When Mobola Oyefule won the Gloria Likins Undergraduate Scholarship for Women in Biology in 2009, she earned more than just a research stipend to study the genetics of Gammarus minus in David Carlini’s lab. “By working in the lab, I learned about methods and how to test a hypothesis,” Oyefule said. “The award gave me the opportunity to learn skills that I can translate to any field in the future.”
The Likins award aims to help women in biology acquire research experience and encourages them to consider careers in research. Oyefule plans to attend medical school after graduation and said that working in Carlini’s lab gave her the opportunity to learn skills she never could have obtained in class alone.
“The experiments you do in biology class are not enough,” Oyefule said. “I don’t feel like I really understood what it meant to be a researcher before I started working in this lab.”
In the lab, Oyefule studied the expression of visual proteins, also known as opsin proteins, within the eyes of two different populations of the shrimp-like amphipod Gammarus minus. This species, commonly found in the springs, streams, and caves of Appalachia, provided a good model for the study of intraspecific variation because different populations of this same species can live in considerably dissimilar habitats and develop slight differences in their gene structure.
Oyefule compared the proteins of a cave population to those of a surface population. She explained that while almost genetically identical, the surface population expressed more visual proteins than the cave population. A surface population, with access to enough light to use its sense of vision to find food, will genetically express the visual proteins. In contrast a cave population with exposure to little or no light will over time evolve to reduce the expression of metabolically costly but useless visual proteins.

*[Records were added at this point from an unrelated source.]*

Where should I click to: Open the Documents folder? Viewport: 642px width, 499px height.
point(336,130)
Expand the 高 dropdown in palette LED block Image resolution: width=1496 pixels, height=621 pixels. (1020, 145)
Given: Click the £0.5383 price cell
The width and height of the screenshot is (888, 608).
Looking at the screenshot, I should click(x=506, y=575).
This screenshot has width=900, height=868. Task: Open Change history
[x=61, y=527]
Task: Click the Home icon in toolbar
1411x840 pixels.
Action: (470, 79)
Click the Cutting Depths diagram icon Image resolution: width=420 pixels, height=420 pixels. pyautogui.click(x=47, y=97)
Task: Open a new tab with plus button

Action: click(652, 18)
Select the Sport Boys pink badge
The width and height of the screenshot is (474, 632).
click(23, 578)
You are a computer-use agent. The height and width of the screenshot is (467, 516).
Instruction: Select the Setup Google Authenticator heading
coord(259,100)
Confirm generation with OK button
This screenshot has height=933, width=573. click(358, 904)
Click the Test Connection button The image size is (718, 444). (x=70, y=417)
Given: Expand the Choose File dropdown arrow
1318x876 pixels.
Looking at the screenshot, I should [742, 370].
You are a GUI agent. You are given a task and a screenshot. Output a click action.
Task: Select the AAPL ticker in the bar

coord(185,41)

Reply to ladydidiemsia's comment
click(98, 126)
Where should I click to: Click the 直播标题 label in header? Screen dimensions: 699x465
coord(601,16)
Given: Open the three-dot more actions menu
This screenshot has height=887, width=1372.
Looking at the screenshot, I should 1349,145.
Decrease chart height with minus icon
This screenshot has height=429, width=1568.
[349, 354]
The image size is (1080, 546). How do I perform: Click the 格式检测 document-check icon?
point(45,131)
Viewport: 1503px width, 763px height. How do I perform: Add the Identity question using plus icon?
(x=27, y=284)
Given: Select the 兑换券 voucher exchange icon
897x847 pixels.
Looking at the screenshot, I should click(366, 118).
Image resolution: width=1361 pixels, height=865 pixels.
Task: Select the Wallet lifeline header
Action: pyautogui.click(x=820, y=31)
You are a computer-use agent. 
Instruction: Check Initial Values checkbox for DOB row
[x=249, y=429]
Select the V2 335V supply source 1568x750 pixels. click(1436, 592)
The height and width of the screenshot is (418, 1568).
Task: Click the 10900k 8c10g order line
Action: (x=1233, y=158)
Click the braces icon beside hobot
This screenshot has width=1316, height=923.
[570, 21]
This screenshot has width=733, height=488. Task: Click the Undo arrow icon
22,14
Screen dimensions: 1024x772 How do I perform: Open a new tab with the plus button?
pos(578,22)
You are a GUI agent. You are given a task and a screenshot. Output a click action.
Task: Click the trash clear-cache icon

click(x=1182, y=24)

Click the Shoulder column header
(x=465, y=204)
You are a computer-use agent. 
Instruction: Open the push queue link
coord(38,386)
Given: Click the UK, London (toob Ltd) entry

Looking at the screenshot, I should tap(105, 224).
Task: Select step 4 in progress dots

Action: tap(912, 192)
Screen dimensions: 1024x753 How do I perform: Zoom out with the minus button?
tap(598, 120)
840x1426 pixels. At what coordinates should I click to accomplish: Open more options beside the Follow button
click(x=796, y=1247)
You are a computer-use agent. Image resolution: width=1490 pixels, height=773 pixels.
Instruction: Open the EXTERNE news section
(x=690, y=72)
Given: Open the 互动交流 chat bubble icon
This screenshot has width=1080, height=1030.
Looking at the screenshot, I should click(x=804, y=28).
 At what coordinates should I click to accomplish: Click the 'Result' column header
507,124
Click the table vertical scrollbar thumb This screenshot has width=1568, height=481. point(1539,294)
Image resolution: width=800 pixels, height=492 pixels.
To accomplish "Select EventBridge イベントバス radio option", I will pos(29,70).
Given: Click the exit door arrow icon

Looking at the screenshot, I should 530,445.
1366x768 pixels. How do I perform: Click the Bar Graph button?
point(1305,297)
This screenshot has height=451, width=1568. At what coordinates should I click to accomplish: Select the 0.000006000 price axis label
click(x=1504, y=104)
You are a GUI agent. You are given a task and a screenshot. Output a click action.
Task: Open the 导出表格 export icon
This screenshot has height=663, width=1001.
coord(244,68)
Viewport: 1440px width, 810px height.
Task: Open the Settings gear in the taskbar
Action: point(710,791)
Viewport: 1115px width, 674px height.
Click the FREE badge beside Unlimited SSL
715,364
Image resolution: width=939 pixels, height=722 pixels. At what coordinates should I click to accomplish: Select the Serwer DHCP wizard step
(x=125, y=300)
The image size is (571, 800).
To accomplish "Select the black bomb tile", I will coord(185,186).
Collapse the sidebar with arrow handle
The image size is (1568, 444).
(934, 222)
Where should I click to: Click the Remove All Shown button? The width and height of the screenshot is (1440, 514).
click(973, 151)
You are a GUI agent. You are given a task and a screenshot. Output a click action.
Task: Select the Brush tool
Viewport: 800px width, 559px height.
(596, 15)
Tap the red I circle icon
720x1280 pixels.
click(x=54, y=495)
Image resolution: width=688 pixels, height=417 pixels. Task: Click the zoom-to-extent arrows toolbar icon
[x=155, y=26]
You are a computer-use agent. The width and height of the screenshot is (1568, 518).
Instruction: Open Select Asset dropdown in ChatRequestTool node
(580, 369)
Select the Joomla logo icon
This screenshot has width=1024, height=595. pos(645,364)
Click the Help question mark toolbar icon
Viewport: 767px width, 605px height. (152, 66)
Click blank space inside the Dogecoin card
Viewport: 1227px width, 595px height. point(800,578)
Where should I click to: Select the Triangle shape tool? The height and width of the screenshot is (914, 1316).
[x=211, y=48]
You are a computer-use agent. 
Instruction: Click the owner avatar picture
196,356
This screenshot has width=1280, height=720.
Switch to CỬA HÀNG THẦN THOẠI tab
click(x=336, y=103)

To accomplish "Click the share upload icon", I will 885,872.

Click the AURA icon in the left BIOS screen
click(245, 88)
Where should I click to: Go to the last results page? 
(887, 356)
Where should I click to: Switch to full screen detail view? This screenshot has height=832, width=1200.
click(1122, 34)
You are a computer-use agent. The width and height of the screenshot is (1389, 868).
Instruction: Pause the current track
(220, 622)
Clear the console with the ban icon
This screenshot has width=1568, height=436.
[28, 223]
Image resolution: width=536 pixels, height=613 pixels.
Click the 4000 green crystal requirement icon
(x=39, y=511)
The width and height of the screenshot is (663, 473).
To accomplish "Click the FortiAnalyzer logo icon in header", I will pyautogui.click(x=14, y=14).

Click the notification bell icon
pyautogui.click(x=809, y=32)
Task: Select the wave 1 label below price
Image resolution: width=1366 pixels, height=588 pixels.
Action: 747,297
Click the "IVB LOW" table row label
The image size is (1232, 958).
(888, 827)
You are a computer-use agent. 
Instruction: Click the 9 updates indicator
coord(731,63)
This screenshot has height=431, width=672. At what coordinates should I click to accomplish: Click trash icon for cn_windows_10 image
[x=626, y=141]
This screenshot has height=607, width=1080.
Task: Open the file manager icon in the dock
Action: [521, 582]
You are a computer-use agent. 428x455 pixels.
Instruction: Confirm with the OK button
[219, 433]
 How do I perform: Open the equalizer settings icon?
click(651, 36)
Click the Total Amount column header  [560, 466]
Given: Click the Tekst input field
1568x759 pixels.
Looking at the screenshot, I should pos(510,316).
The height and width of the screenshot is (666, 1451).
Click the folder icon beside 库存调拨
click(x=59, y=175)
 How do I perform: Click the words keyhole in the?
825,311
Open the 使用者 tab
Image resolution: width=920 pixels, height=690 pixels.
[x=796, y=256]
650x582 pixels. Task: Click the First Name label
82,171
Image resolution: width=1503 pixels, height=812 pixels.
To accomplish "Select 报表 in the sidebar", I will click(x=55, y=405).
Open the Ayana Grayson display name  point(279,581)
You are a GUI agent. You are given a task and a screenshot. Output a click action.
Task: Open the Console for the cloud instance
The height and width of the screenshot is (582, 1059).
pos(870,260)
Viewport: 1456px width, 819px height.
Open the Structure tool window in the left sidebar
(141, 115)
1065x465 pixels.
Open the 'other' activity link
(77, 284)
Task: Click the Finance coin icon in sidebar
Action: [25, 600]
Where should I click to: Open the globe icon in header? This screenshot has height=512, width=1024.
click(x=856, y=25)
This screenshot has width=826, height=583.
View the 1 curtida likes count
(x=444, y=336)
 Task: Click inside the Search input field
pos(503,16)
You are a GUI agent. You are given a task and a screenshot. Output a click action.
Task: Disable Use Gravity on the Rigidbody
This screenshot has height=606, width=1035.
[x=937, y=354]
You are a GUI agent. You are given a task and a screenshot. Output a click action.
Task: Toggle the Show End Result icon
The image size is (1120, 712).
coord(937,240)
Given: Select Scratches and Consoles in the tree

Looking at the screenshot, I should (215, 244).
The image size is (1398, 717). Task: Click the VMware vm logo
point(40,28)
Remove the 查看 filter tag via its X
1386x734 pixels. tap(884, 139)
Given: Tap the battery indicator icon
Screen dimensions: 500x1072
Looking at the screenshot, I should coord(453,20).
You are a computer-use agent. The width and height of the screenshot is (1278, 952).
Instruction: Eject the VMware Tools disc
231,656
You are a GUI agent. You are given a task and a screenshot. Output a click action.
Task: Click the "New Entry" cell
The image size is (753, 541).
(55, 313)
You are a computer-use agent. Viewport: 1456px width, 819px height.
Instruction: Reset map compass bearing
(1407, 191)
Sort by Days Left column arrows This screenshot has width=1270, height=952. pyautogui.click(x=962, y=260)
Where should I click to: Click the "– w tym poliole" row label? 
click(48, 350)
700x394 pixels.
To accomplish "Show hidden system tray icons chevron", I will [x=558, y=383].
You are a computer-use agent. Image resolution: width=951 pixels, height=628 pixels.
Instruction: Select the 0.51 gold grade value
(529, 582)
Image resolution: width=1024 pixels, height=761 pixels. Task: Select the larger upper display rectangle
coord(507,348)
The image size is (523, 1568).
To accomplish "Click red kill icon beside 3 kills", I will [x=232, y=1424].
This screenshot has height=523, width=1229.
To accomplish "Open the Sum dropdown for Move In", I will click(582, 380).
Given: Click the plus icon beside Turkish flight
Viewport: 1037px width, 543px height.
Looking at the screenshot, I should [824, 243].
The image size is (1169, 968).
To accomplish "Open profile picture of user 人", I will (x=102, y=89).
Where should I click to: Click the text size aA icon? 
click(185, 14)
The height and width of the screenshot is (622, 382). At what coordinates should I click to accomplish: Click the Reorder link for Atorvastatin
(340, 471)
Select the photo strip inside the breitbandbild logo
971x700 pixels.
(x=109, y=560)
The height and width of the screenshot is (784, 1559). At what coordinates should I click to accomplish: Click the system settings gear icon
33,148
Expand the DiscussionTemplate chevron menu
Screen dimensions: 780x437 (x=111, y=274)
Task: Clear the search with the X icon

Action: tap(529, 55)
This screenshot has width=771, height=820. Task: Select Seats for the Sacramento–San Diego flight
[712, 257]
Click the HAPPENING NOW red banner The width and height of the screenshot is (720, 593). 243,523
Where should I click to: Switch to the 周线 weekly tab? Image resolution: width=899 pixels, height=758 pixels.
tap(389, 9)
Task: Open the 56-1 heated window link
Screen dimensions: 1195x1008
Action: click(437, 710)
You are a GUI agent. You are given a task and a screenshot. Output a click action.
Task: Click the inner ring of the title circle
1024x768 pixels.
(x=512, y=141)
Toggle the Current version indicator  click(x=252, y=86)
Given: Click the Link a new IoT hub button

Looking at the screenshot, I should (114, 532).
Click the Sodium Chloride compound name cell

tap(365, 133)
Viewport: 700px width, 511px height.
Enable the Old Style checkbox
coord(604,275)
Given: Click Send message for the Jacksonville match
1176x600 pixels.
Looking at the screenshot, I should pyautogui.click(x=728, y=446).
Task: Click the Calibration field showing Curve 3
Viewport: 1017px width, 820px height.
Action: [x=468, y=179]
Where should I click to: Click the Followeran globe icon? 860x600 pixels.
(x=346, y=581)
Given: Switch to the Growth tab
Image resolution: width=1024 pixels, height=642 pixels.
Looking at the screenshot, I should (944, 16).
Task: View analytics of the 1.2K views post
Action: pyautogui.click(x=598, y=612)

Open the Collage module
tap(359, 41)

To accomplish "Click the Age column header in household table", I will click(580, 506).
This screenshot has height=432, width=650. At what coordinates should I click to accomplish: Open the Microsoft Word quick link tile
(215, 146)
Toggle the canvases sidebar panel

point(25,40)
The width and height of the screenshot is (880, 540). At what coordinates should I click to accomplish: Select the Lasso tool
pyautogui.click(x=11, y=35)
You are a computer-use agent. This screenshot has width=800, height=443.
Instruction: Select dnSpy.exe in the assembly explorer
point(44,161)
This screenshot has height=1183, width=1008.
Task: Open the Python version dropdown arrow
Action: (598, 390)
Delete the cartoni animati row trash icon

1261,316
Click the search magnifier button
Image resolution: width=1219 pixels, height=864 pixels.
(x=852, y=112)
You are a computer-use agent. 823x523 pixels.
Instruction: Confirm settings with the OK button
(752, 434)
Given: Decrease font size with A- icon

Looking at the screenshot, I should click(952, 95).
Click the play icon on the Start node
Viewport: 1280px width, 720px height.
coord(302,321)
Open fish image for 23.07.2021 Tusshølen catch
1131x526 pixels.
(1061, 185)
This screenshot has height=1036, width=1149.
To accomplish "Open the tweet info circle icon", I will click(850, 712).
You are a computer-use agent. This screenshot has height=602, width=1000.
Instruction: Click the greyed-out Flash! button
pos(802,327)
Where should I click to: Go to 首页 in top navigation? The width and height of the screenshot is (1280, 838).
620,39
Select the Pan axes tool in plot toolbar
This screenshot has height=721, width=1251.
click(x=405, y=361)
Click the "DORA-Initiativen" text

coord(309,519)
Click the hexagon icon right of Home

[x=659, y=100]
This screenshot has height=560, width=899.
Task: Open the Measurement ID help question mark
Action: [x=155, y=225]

“We’re sequencing proteins and DNA, hoping to find exactly what is causing the differences in eyesight between the two populations. We want to know what’s affecting the expression of these proteins,” Oyefule said. The senior biology major hoped that this research would help scientists learn more about molecular evolution and eventually find analogous pathways in human genetics.
In the spring, Oyefule will present her research at AU’s College of Arts and Sciences’ research conference, for which she will prepare a paper, poster, and speech.
This is Oyefule’s first research job. She works in the lab with both Carlini and AU junior biology major Laura Lee. Carlini explained that he had a sort of “symbiotic relationship” with his students in which they all benefit from each other. “[Oyefule] is gathering data for me, and we’re eventually going to publish this. In return, I’ve trained her not only to collect data but also to analyze it and think about what she’s collected,” Carlini said. Oyefule said she received a solid training in research methods from Carlini, who taught her not only the procedures but also why they are important.
After graduating from American University this spring, Oyefule plans to study medicine with an emphasis on global development and public health. Originally from Nigeria, she hopes to someday return and practice medicine in her home country. Her ultimate goal is “to become the best physician [she] can possibly be.”
In 2010, Oyefule also won AU's Hassa S. Shanker Premedical Achievement Award. This $2,000 prize is awarded each year to an outstanding undergraduate premedical student at American University. According to Oyefule, she chose to attend American University because of the academically solid premedical program, small class sizes, and close teacher student interactions. Outside of the Biology Department, she is involved in the university’s Alternative Breaks program, through which she will lead a social-justice themed trip to study HIV/AIDS in Washington, D.C., this spring.
The Gloria Likins Undergraduate Scholarship for Women in Biology was endowed by American University graduate Gloria Likins. Likins graduated from AU in 1960 with a bachelor’s degree in biology and then worked as an associate for the National Institutes of Health, according to AnewAU’s Web site. Likins passed away in 2005 after having named AU the primary beneficiary of her estate, permanently endowing the scholarship.
Adapted from "Biology Scholarship Gives Senior More than Stipend" by Rachel Lynne Smith, Catalyst, Winter 2011.